Aim of the task: Copy every one of the records below word for word, leaving out the pictures.

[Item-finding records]
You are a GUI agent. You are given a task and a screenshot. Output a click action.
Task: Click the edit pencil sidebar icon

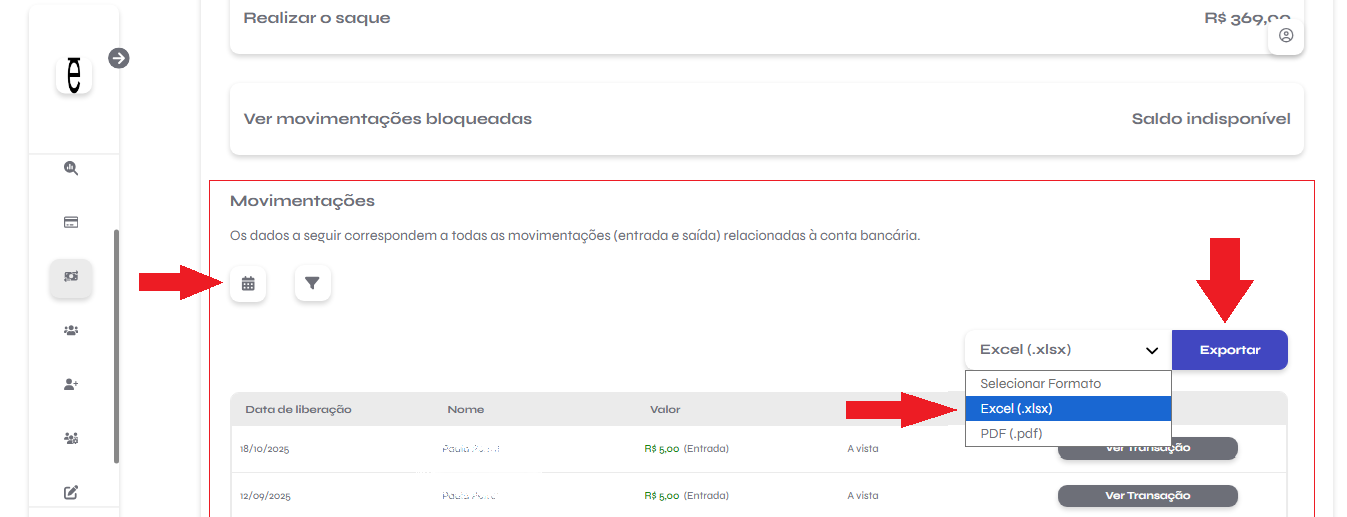click(71, 492)
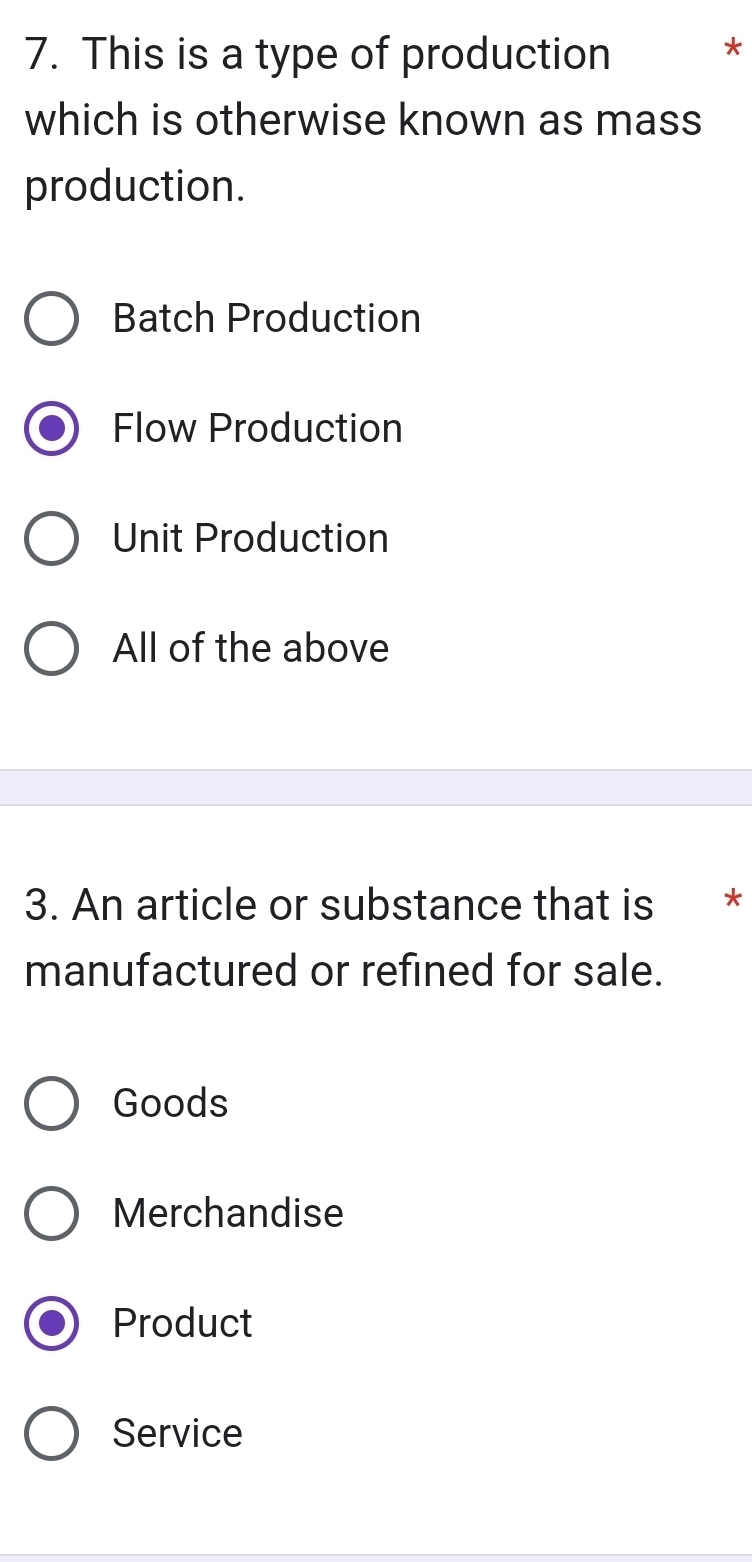The width and height of the screenshot is (752, 1562).
Task: Click the red required asterisk on question 3
Action: tap(733, 871)
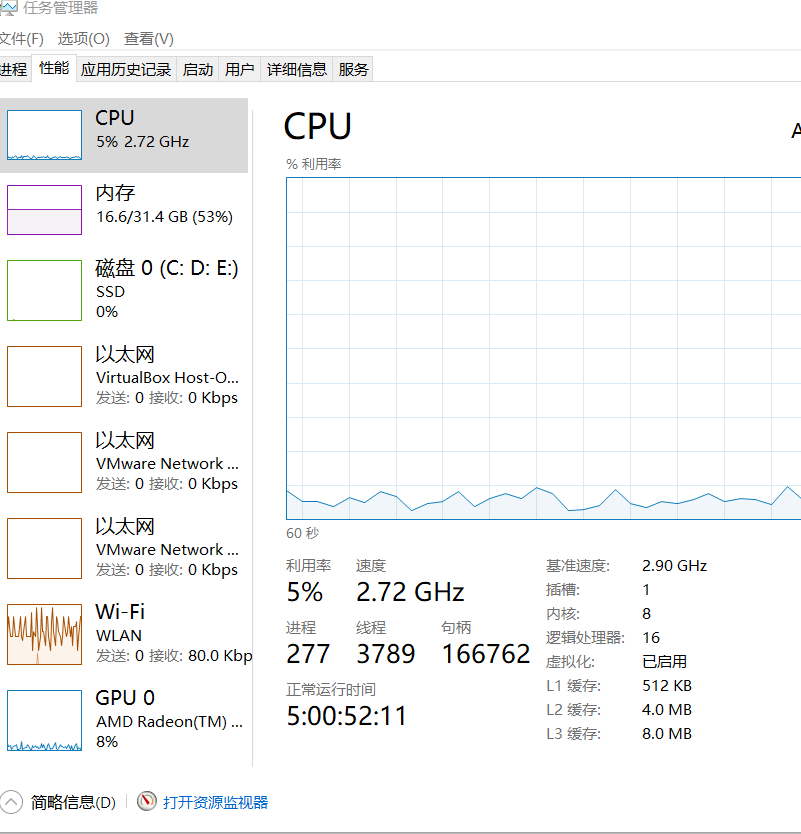Open the 查看(V) menu
Viewport: 801px width, 834px height.
point(149,39)
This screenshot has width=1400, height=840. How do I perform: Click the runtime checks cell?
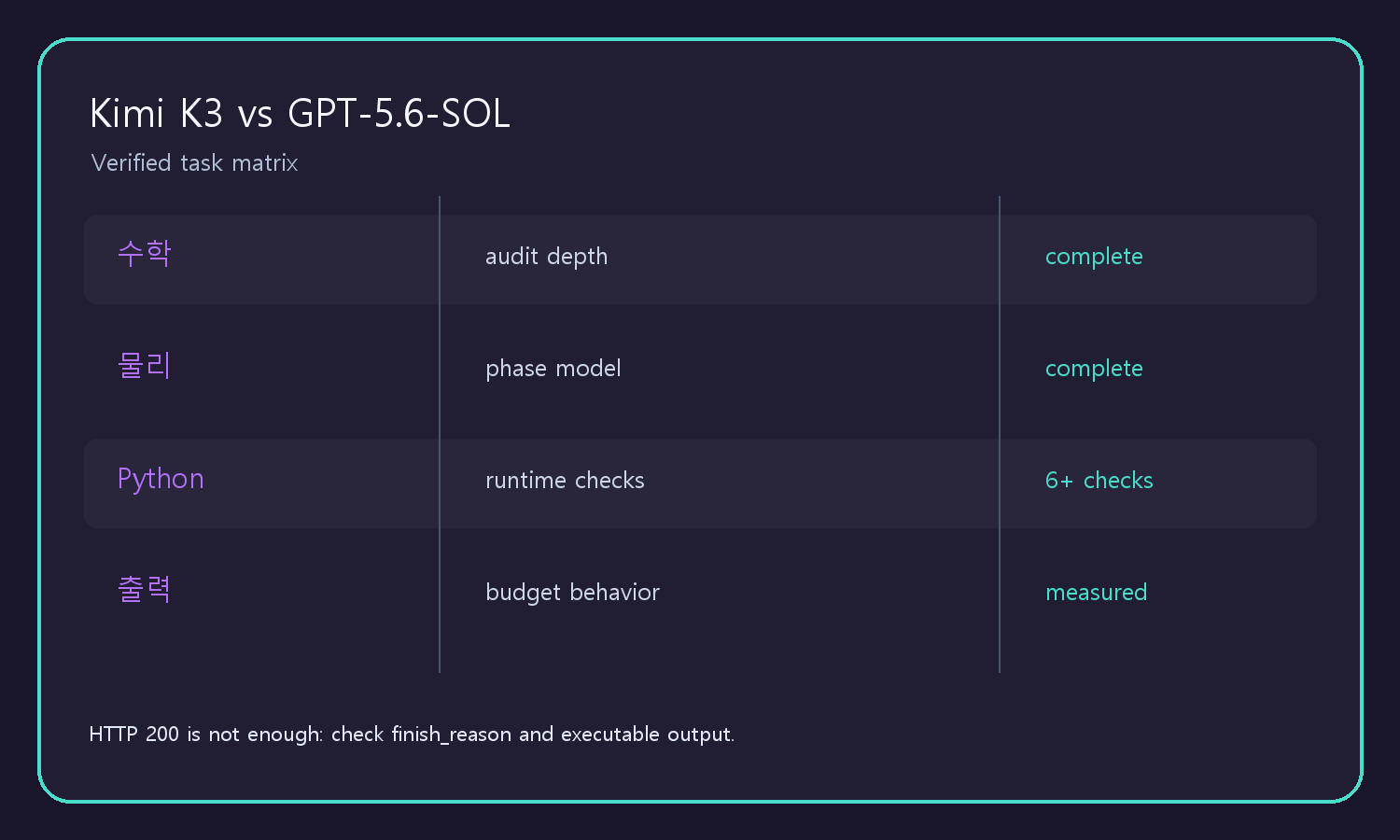pos(565,481)
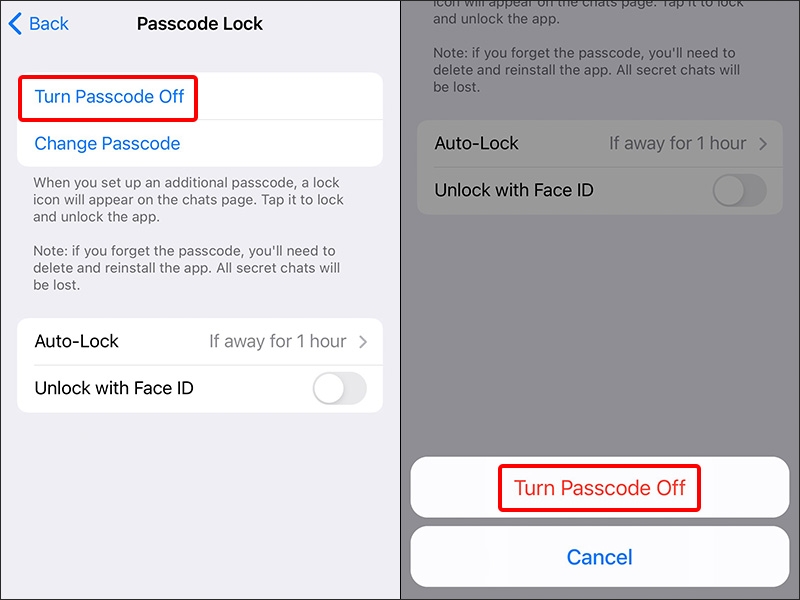Image resolution: width=800 pixels, height=600 pixels.
Task: Confirm "Turn Passcode Off" in the action sheet
Action: coord(599,488)
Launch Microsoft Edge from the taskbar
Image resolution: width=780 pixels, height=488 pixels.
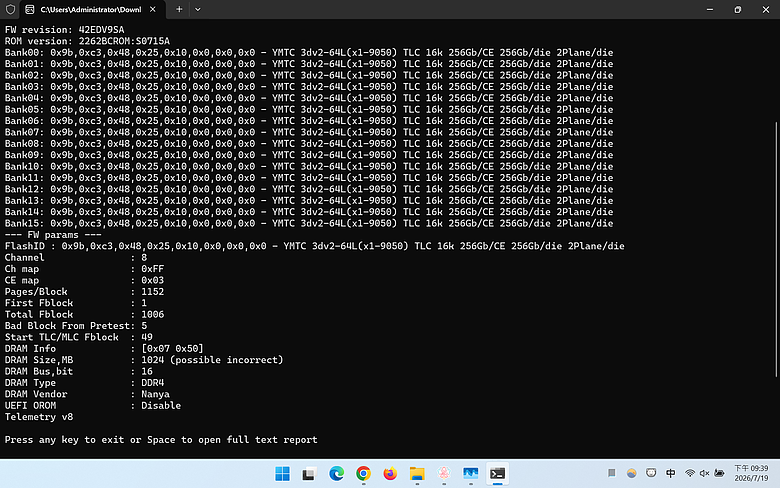pos(336,474)
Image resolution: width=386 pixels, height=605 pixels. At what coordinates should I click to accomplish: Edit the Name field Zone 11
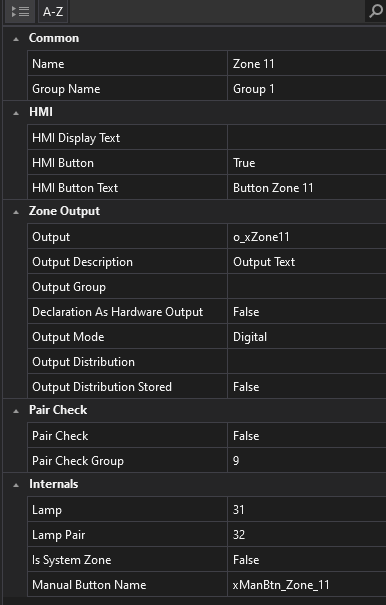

Solution to this task:
You are a GUI agent. You are given a task and a screenshot. Output a click action.
Task: Click the edit pencil sidebar icon

click(71, 492)
The width and height of the screenshot is (752, 1562).
Task: Click the red required asterisk on question 3
Action: tap(733, 871)
Open the 查看(V) menu
Viewport: 801px width, 834px height.
point(149,39)
This screenshot has width=1400, height=840. How do I perform: Click the runtime checks cell?
pos(565,481)
Image resolution: width=800 pixels, height=600 pixels.
Task: Confirm "Turn Passcode Off" in the action sheet
Action: coord(599,488)
Launch Microsoft Edge from the taskbar
Image resolution: width=780 pixels, height=488 pixels.
pos(336,474)
Image resolution: width=386 pixels, height=605 pixels. At what coordinates should I click to accomplish: Edit the Name field Zone 11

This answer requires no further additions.